We are part of the diverse group of anthropologists of different backgrounds, including Israelis and Palestinians, who have organized a movement to convince the AAA membership to adopt the boycott. For several years, we have worked to educate our colleagues about both Israeli violations of Palestinian rights and the boycott as an effective tactic by which to support those rights. We’ve done this through panels, roundtables, dozens of op-eds, videos, webinars, teach-ins, email outreach, and canvassing on the floors of various anthropology conferences. As the MLA begins its discussions of the boycott, we offer this retrospective on the AAA vote last spring.

November 2015 vote at AAA meeting. Photo by Alex Shams.

In late March 2016, two weeks before the full AAA membership was to vote on the boycott resolution, we gave a talk on our recent book, Anthropology’s Politics: Disciplining the Middle East at the Center for Middle East Studies at the University of California, Berkeley.

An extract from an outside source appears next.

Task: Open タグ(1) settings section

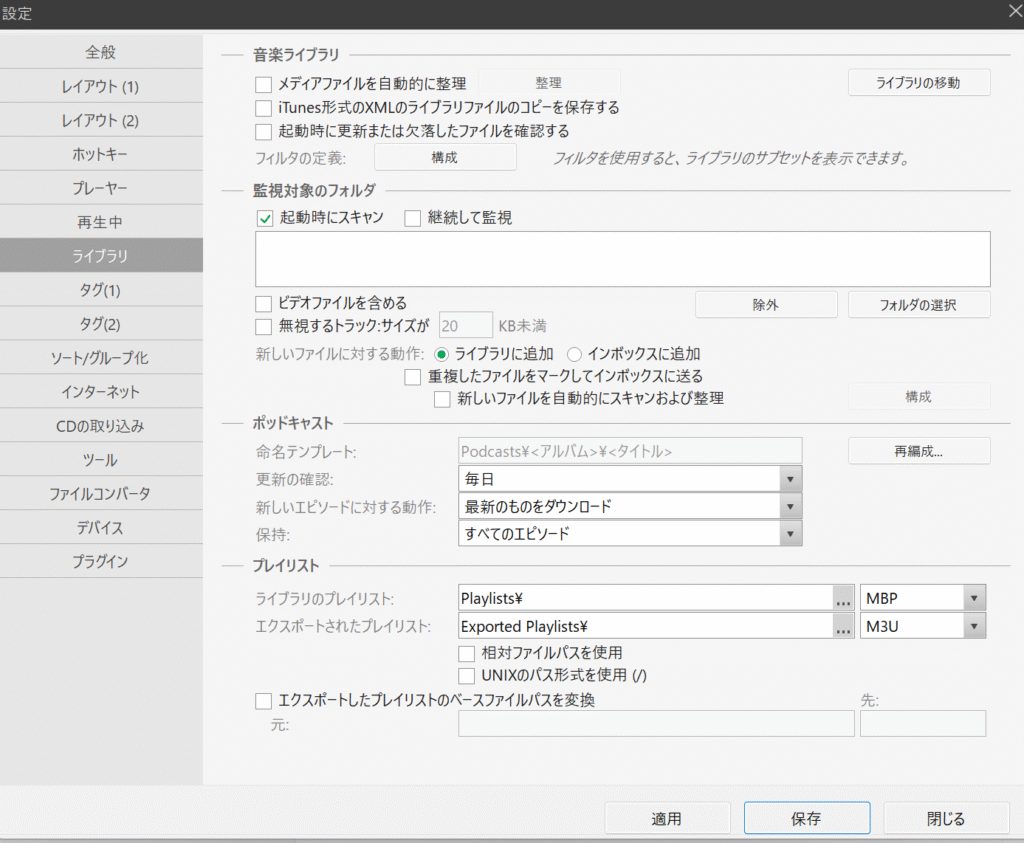Action: click(101, 290)
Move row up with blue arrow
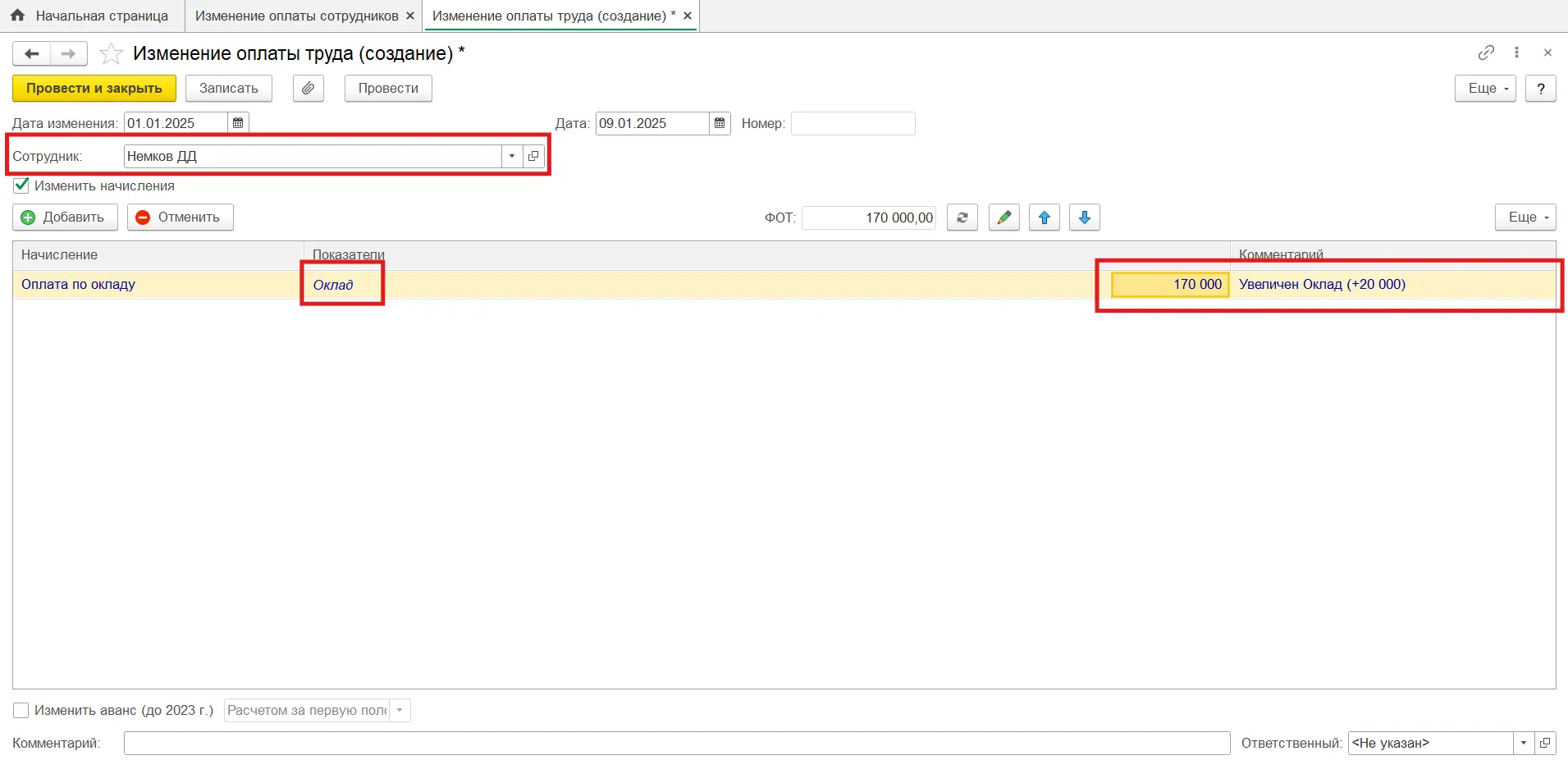The image size is (1568, 760). pos(1044,217)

The book examines the political and economic pressures that shape how US-based scholars, across generations, have researched and taught about the Middle East since World War II, through the lens of anthropologists’ struggles with sexism, racism, Islamophobia, and Zionism. We ended that talk on a positive note, suggesting that perhaps our discipline was finally on the verge of meaningful change. Our cautious optimism, as we put it then, was based in part on our experience of the November 2015 AAA business meeting. A preliminary vote on the boycott took place that evening, at what was by all accounts the best attended business meeting in AAA history. 88% of attendees voted to support boycott and place it on a ballot for the full AAA membership to endorse. We ended our talk at Berkeley with a hopeful sentiment that this preliminary success signaled the demise of the kinds of gendered and raced prejudices against the Middle East and Middle Easterners that we discussed in our book, as well as an end to earlier understandings of anthropology as an objective apolitical science. “There may well be a major seachange in anthropology,” we said, “We wonder whether, and hope that, the same is the case for academia at large.”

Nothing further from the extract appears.